INPUT RECORDS section start
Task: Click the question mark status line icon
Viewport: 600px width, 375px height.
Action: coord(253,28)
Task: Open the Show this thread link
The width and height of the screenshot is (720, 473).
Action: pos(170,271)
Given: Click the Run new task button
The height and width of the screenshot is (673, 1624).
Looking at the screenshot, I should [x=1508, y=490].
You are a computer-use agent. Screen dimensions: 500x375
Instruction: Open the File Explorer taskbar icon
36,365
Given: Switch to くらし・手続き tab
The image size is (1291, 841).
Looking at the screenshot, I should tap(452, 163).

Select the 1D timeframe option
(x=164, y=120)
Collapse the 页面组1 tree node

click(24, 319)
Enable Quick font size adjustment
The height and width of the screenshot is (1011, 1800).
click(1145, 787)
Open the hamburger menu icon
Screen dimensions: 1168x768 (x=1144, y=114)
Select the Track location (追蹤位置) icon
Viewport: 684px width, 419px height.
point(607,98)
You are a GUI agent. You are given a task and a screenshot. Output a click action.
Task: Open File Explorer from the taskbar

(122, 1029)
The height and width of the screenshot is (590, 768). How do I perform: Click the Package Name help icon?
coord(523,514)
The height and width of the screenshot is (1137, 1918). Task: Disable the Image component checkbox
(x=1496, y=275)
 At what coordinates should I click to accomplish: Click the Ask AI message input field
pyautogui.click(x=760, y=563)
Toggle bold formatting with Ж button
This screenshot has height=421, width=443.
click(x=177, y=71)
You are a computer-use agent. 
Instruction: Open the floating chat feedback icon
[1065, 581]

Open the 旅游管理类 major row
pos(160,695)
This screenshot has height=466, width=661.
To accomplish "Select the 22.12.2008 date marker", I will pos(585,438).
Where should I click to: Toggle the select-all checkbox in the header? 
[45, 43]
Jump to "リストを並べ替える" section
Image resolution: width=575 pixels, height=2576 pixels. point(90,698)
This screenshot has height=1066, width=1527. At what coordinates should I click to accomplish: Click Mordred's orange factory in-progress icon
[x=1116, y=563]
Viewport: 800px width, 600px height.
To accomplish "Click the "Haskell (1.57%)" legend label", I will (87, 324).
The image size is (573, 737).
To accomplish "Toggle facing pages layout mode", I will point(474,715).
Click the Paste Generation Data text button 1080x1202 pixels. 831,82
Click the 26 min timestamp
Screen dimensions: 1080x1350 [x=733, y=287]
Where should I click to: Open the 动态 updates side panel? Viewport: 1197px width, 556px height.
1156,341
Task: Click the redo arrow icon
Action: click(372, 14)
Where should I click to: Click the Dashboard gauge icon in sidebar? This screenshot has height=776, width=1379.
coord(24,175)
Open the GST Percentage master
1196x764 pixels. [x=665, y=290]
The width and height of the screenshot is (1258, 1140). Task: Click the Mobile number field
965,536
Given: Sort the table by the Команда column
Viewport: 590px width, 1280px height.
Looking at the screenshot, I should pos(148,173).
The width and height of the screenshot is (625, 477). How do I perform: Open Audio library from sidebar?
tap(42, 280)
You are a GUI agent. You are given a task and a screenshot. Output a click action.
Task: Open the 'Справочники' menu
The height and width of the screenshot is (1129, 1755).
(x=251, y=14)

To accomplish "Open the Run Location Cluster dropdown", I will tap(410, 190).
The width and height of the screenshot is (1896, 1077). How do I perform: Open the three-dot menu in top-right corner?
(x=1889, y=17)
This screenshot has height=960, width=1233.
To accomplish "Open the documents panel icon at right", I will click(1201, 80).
INPUT RECORDS section end
REQUIRED ACTION:
Could you retype all of the entries, leaving every character unchanged?

RESULT FOR THIS TASK:
Task: Click the question mark status line icon
Viewport: 600px width, 375px height.
Action: coord(253,28)
Task: Open the Show this thread link
The width and height of the screenshot is (720, 473).
Action: pos(170,271)
Given: Click the Run new task button
The height and width of the screenshot is (673, 1624).
Looking at the screenshot, I should [x=1508, y=490].
You are a computer-use agent. Screen dimensions: 500x375
Instruction: Open the File Explorer taskbar icon
36,365
Given: Switch to くらし・手続き tab
The image size is (1291, 841).
Looking at the screenshot, I should tap(452, 163).

Select the 1D timeframe option
(x=164, y=120)
Collapse the 页面组1 tree node

click(24, 319)
Enable Quick font size adjustment
The height and width of the screenshot is (1011, 1800).
click(1145, 787)
Open the hamburger menu icon
Screen dimensions: 1168x768 (x=1144, y=114)
Select the Track location (追蹤位置) icon
Viewport: 684px width, 419px height.
point(607,98)
You are a GUI agent. You are given a task and a screenshot. Output a click action.
Task: Open File Explorer from the taskbar

(122, 1029)
The height and width of the screenshot is (590, 768). How do I perform: Click the Package Name help icon?
coord(523,514)
The height and width of the screenshot is (1137, 1918). Task: Disable the Image component checkbox
(x=1496, y=275)
 At what coordinates should I click to accomplish: Click the Ask AI message input field
pyautogui.click(x=760, y=563)
Toggle bold formatting with Ж button
This screenshot has height=421, width=443.
click(x=177, y=71)
You are a computer-use agent. 
Instruction: Open the floating chat feedback icon
[1065, 581]

Open the 旅游管理类 major row
pos(160,695)
This screenshot has height=466, width=661.
To accomplish "Select the 22.12.2008 date marker", I will pos(585,438).
Where should I click to: Toggle the select-all checkbox in the header? 
[45, 43]
Jump to "リストを並べ替える" section
Image resolution: width=575 pixels, height=2576 pixels. point(90,698)
This screenshot has height=1066, width=1527. At what coordinates should I click to accomplish: Click Mordred's orange factory in-progress icon
[x=1116, y=563]
Viewport: 800px width, 600px height.
To accomplish "Click the "Haskell (1.57%)" legend label", I will (87, 324).
The image size is (573, 737).
To accomplish "Toggle facing pages layout mode", I will point(474,715).
Click the Paste Generation Data text button 1080x1202 pixels. 831,82
Click the 26 min timestamp
Screen dimensions: 1080x1350 [x=733, y=287]
Where should I click to: Open the 动态 updates side panel? Viewport: 1197px width, 556px height.
1156,341
Task: Click the redo arrow icon
Action: click(372, 14)
Where should I click to: Click the Dashboard gauge icon in sidebar? This screenshot has height=776, width=1379.
coord(24,175)
Open the GST Percentage master
1196x764 pixels. [x=665, y=290]
The width and height of the screenshot is (1258, 1140). Task: Click the Mobile number field
965,536
Given: Sort the table by the Команда column
Viewport: 590px width, 1280px height.
Looking at the screenshot, I should pos(148,173).
The width and height of the screenshot is (625, 477). How do I perform: Open Audio library from sidebar?
tap(42, 280)
You are a GUI agent. You are given a task and a screenshot. Output a click action.
Task: Open the 'Справочники' menu
The height and width of the screenshot is (1129, 1755).
(x=251, y=14)

To accomplish "Open the Run Location Cluster dropdown", I will tap(410, 190).
The width and height of the screenshot is (1896, 1077). How do I perform: Open the three-dot menu in top-right corner?
(x=1889, y=17)
This screenshot has height=960, width=1233.
To accomplish "Open the documents panel icon at right", I will click(1201, 80).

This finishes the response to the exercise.